Joshua Harrison, Ehsan Toreini, and Maryam Mehrnezhad are researchers from Durham University, The University of Surrey, and the Royal Holloway University of London respectively and published their paper on August 3rd 2023

Highly accurate

Whilst not a new concept, acoustic side-channel attacks have been a thing for many years – the research conducted for this paper was novel in that the data collected acoustically was then used to train an AI model to be able to predict future collections with a high degree of accuracy.

For the paper, the students recorded keystrokes via a mobile phone microphone and were able to achieve a 96% accuracy from their deep-learning language model. In a second test, the students recorded keystrokes via a Zoom conference call and achieved a 93% accuracy.

This level of accuracy poses issues for people typing in sensitive data such as passwords, or payment information, etc. whilst having a mobile phone nearby. or whilst in a virtual meeting.

Training data

In both set of experiments (via phone and Zoom), 36 of the laptop’s keys were
used (0-9, a-z) with each being pressed 25 times in a row, varying in pressure
and finger, and a single file was generated containing all 25 presses.

Once all presses were recorded, a function was implemented with which individual keystrokes could be extracted. A fast Fourier transform was conducted on the recording and a summing of the coefficients across frequencies was used to get ‘energy’.

An energy threshold is then defined and used to signify the presence of a keystroke.

Isolating keystrokes from an audio recording

Waveforms were also converted to spectrograph data

Spectrograph generation from waveforms

Experiments

The data produced from the keystroke recordings, and subsequent waveforms & spectrogrpahs were used to train a Deep Learning Language Model.

The model used in the experiment was CoAtNet which is a family of hybrid models developed at Cornell University which has already proven itself to be highly accurate with image identification, achieving an accuracy of 90.88% in 2021 when classifying 1,000 images.

The students implemented CoAtNet using a Python implementation known as PyTorch.

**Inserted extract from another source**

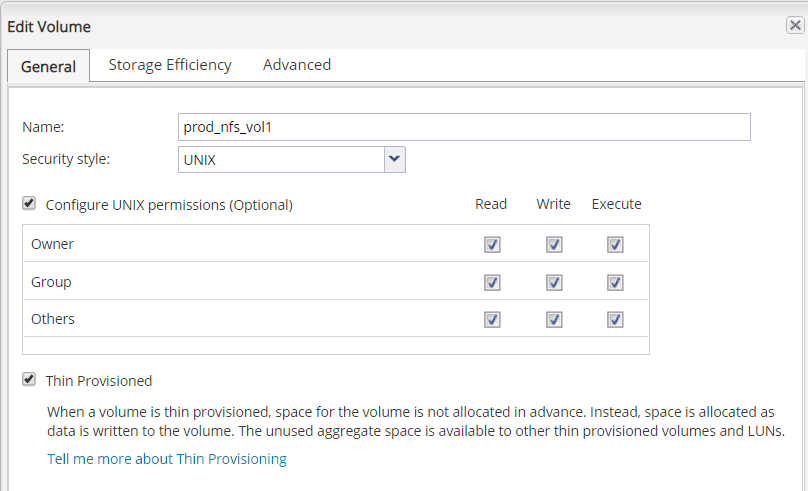Click the volume Name input field
The image size is (808, 491).
click(463, 127)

The “victim” for the experiments was using a Apple MacBook Pro 16″ with 16Gb RAM and the Apple M1 Pro Processor – this design features a standard keyboard used on most Apple devices produced in the last few years.

The mobile phone used for the acoustic capture was an iPhone 13 mini placed on a microfibre cloth 17cm away from the MacBook Pro. Recordings were made in stereo with a sample rate of 44100Hz at 32 bits per sample.

When using Zoom, keystrokes were recorded using the built-in function of
the video conferencing application Zoom. The Zoom meeting had a single participant who was using the MacBook’s built-in microphone array

Results

Data recorded via the mobile phone produced an accuracy of 96%, whilst the Zoom data produced an accuracy of 94%.

Mobile-phone recorded MacBook keystroke accuracy
Zoom recorded MacBook keystroke accuracy

The students produced a third set of results obtained via the Skype software – in the same conditions as the Zoom experiment. That produced a set of results with a 91.5% accuracy.